LAUNCHER 5F (HUG3.0 60)
Report
- Report Number
- 1220452-2008-00035
- Event Type
- Injury
- Date Received
- May 12, 2008
- Date of Event
- May 7, 2008
- Report Date
- May 8, 2008
- Manufacturer
- MEDTRONIC INC
- Product Code
- DQY
- PMA / PMN Number
- K030779
- Adverse Event
- Yes
- Report Source
- Manufacturer report
- Reporter Location
- PA, US
- Reporter Occupation
- PHYSICIAN
Narratives
THE CUSTOMER HAS INDICATED THAT THE SUBJECT DEVICE USED DURING THE CASE WILL NOT BE RETURNED FOR EVALUATION. THEREFORE, AN ENGINEERING ANAYSIS OF THE SUBJECT DEVICE CAN NOT BE PERFORMED. THE LOT NUMBER FOR THE DEVICE IS KNOWN AND A REVIEW OF THE DEVICE HISTORY RECORD WILL NOT BE PERFORMED. DEVICE DISCARDED - NOT RETURNED FOR EVALUATION.
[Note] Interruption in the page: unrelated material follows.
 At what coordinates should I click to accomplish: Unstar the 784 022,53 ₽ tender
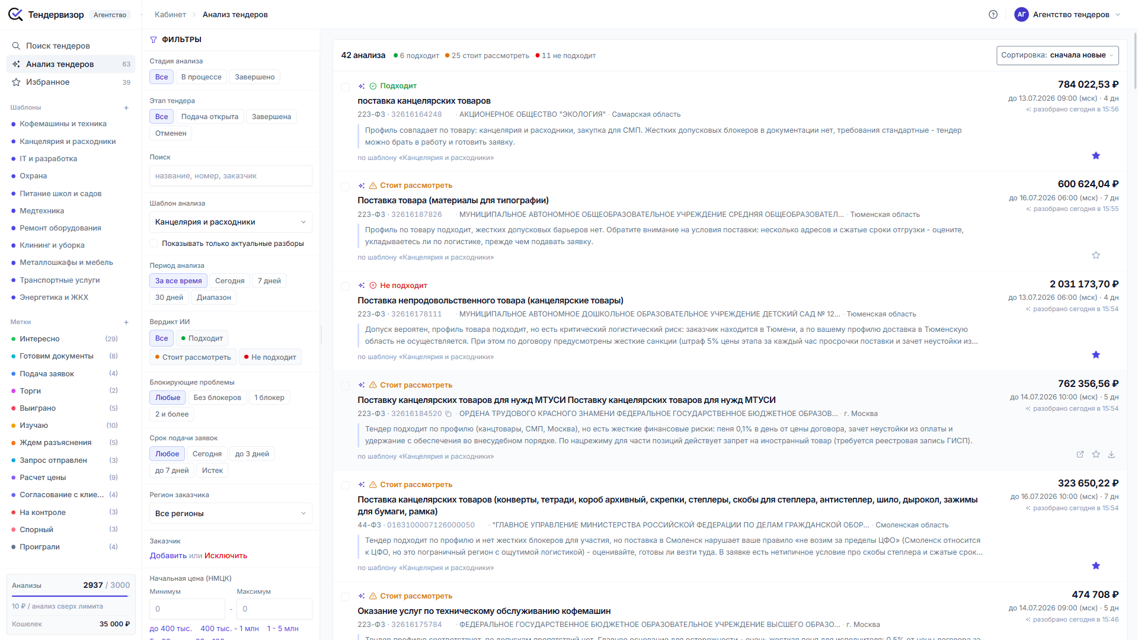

IT HAS BEEN REPORTED TO US THAT DURING THE PROCEDURE A DISSECTION OCCURRED IN THE LEFT MAIN ARTERY. THE GUIDE CATHETER WAS INSERTED INTO THE PT FROM A RADIAL APPROACH. THE PHYSICIAN ADVANCED THE GUIDE CATHETER AND CROSSING THE LEFT VENTRICLE AND PERFORMED DIAGNOSTIC PROCEDURE. THE PHYSICIAN THEN REPOSITIONED THE GUIDE INTO THE RIGHT CORONARY ARTERY AND PERFORMED THE DIAGNOSTIC PROCEDURE. THE PHYSICIAN THEN REPOSITIONED AGAIN INTO THE LEFT MAIN ARTERIAL ARTERY AND WHILE PERFORMING THE DIAGNOSTIC PROCEDURE ON THE VESSEL, A DISSECTION OCCURRED. THE GUIDE CATHETER WAS REMOVED AND A SECOND GUIDE CATHETER WAS INSERTED INTO THE LEFT MAIN; HOWEVER, THE GUIDE CATHETER CHOSEN WAS TOO SHORT. THAT GUIDE CATHETER WAS REMOVED AND ANOTHER GUIDE CATHETER WAS INSERTED AND ADVANCED INTO PLACE. THE PHYSICIAN INSERTED A 3.5X18MM STENT AND SUCCESSFULLY TREATED THE DISSECTION. THE PT IS REPORTED TO BE FINE. THE ACTUAL DEVICE USED DURING THE CASE WILL NOT BE RETURNED FOR EVALUATION.
Devices
| Seq | Brand | Generic | Product Code | Manufacturer | Model | Lot | UDI-DI |
|---|---|---|---|---|---|---|---|
| 1 | LAUNCHER 5F (HUG3.0 60) | DQY | MEDTRONIC INC | NA | 0000698067 |
Patients
| Seq | Age | Sex | Outcome | Treatment |
|---|---|---|---|---|
| 1 | NA | Required Intervention |